Interviewees indicated that it is best to align all stakeholders and establish master agreements that outline roles and responsibilities and bind the parties to commit to the project. Particularly in complex projects, multiple third parties may be involved in the permitting phase. The up-front investigation and quality of DB teams are critical to managing the risks and minimizing impacts to cost and schedule.

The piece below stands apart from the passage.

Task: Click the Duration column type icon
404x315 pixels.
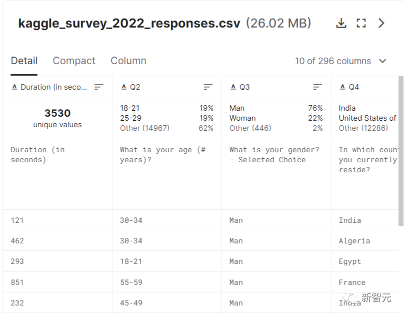Action: point(14,87)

Owners and contractors agreed that one of the most significant and time-consuming permits is the environmental clearance obtained through the National Environmental Policy Act (NEPA) process. The agency experts stated that the SHAs should acquire the environmental clearance, according to NEPA regulations, regardless of the delivery method. While important on every project, NEPA compliance is particularly important for complex projects that present opportunities for innovation. Contractors indicated that NEPA regulations could significantly constrain their ability to innovate. One of DB’s greatest benefits is flexibility in design. Hence, limiting design innovation can negatively impact the DB value and project performance. In addition, environmental commitments may challenge the DB contractor, as any design alterations may call for the re-issuing some permits. One industry expert argued that the constraints imposed by NEPA on the ability to innovate significantly decreased the potential value gained through the DB method. These constraints associated with the NEPA process highlight the importance of quality teams from the agency side and the level of up-front work performed so that the agency team could complete the NEPA process with minimal restrictions on the project design and the contractor’s flexibility.

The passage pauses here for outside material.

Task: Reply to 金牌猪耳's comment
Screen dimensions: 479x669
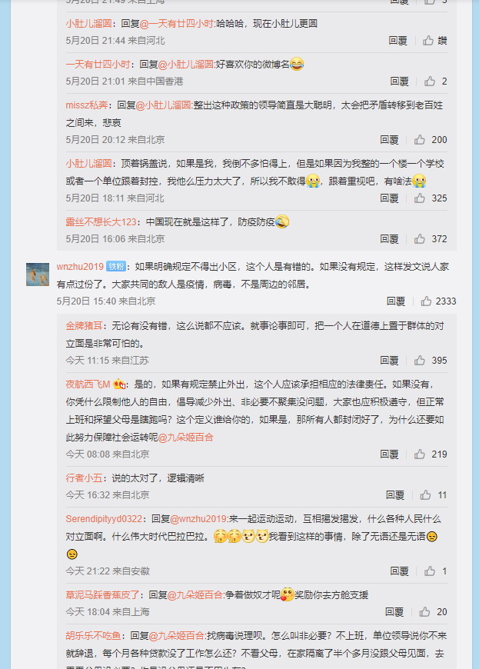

4.2.5 Railroad interaction

If railroad agencies are uncooperative, the risk associated with railroads can reduce flexibility and negatively impact cost and schedule (Tran and Molenaar, 2014). Aligning with the literature reviewed, the interviewees highlighted the complexity of the risk associated with railroads. However, the allocation of this risk on complex DB projects has not been explored in the literature. The following two comments complement our discussion of the complexities associated with railroad risk management and allocation.

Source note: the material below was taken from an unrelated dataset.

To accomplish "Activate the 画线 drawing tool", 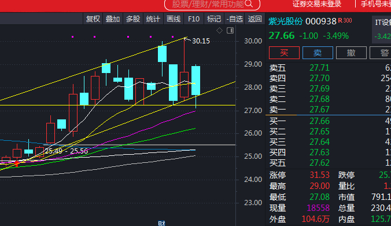I will click(174, 19).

“Railroads own the ROW, so they have the first say; they can even recall a project clearance once it is scheduled or has started (e.g., having cranes on-site). The project will change plans to accommodate the railroads, not the other way around.”

“The agency needs to start the coordination either way. They need a third party agreement. You could get some cost savings through innovation from the contractor, but not schedule benefits.”

Some experts from both agency and industry argued that the agency should assume the risk and do more coordination upfront. In one of the most complex DB projects delivered in Texas, agency personnel met with railroad representatives monthly to manage the agreement and complete the project on time. The agency is moving towards a new paradigm—developing schematics and meeting with railroad representatives regardless of who assumes the contractual risk. The effectiveness of this approach greatly depends on the experience and quality of the DB teams. Efficient early coordination reduces the unknowns related to this risk, quantifies the schedule impact on the project, and facilitates the risk pricing.

Timing constraints can impact the allocation of this risk, similar to ROW acquisition and permitting. Other factors affecting the railroad risk are the opportunities to optimize the design and the contractor’s relationship with the railroad company. For the former, the contractor can minimize disruptions from interactions with railroads by designing around them. The value added by innovation can mostly translate to cost benefits. The experts agreed that schedule benefits are difficult to achieve when the DB team cannot design around the railroads. When interfacing, the railroads often have the first say and can dictate the scheduling of activities due to ROW ownership. The contractor’s relationship with the railroad company can shift the risk allocation to the contractor in specific cases. Agency experts provided examples where DB teams used their pre-existing relationship with a railroad company as a selling point during procurement.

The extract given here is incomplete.